Two dirty, unkempt urchins fought and struggled in the gutterway of Henley. The elder, a ragamuffin lad of thirteen or so, bore his antagonist to the kidney stone pavement, pressed his knee upon the other's chest and leaned forward, intent upon gouging the little fellow's eyes with thumb and forefinger. It was a trick he had learned from the bullies of the waterfront; a trick no decent English lad would stoop to—but this little alley rat was not a decent English lad.

"Help, help!" screamed the smaller boy, fighting desperately to keep the sharp, unelean nails of his enemy from his eyes.

There was a clatter of flying, iron-ringed hoofs against the paving flints, a shout of command to the older boy, and a tall, auburn-haired girl, slim and straight as a youth, flung herself from her pony, laying hor riding crop mercilessly across the unfair fighter's shoulders.

Surprised by the sudden rear attack, the boy loosed his grip on his opponent's face and turned furiously to defend himself. He might as well have attempted to beat back the north wind. Right cut, left cut, back and forth, the girl swung her whip with the speed and skill that mark the practiced fencer and the strength that tells of healthy young muscles grown strong and supple through systematic exercise.

"Thou churl, thou mean, base varlet, thou Frenchman!" she cried, still plying her whip. "Dost fight with teeth and nails, like a yowling gib-cat? Thou'rt not fit to breathe the air of England!" She cut him again across his writhing shoulders.

Hopelessly worsted in the combat, the boy drew off a safe distance and made the oldest gestures of insult the world knows—that of the thumbed nose. "Yah, garn, tomboy!" he mocked from his zone of safety beyond the cut of her whip.

"Tomboy, tomboy, live like a man and die like a man.

"'Fighting girls and crowing hens
Always come to some bad ends.'

"Ye'll die on the gallows, Mary Blandy, and all yer father's money can't save ye from it.
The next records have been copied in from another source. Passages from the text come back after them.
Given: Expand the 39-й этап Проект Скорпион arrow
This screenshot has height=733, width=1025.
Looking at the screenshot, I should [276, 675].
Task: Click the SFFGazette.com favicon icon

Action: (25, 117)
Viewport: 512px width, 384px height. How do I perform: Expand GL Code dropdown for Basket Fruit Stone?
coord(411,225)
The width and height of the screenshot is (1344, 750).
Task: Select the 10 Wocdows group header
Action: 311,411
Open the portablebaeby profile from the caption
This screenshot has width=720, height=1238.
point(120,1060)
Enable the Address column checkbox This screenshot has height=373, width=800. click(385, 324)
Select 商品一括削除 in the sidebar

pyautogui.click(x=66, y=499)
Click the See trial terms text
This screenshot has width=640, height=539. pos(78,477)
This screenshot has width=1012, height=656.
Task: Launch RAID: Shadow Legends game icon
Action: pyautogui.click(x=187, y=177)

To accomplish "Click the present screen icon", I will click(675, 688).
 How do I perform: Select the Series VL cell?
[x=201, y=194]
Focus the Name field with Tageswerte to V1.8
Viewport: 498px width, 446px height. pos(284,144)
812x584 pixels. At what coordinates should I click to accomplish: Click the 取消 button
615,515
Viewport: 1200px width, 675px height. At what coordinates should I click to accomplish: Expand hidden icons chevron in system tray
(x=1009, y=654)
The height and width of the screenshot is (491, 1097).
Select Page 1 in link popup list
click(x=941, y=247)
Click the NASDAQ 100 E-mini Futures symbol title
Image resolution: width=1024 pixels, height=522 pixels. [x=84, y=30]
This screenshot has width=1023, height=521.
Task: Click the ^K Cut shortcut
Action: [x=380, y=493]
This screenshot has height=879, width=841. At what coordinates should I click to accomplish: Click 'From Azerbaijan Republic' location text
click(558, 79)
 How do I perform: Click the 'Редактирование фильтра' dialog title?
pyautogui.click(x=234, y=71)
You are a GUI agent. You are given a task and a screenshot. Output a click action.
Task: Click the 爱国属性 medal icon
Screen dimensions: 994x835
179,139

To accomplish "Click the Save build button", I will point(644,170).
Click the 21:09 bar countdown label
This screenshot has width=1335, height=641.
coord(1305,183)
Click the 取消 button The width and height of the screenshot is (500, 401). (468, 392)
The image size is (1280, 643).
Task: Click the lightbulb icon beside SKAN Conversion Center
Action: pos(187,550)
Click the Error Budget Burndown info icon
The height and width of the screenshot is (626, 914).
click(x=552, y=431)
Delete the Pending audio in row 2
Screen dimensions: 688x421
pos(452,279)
Tomboy, tomboy, gallows-bird tomboy!"

The girl made a threatening gesture, and he took refuge in flight, but his raucous taunt of "Tomboy, tomboy, gallows-bird tomboy!" could be heard long after the patter of his broken-soled brogans no longer sounded in her ears.

She tossed a copper for comfort to the lad she had rescued, remounted her pony and rode slowly toward her father's house.

Mary Blandy was the only child of Francis Blandy, a prominent solicitor of the town of Henley, on the Thames; and because her father had wished a son and been disappointed with a daughter, he had done the next best thing and had Mary educated more like a young squire than a young noblewoman.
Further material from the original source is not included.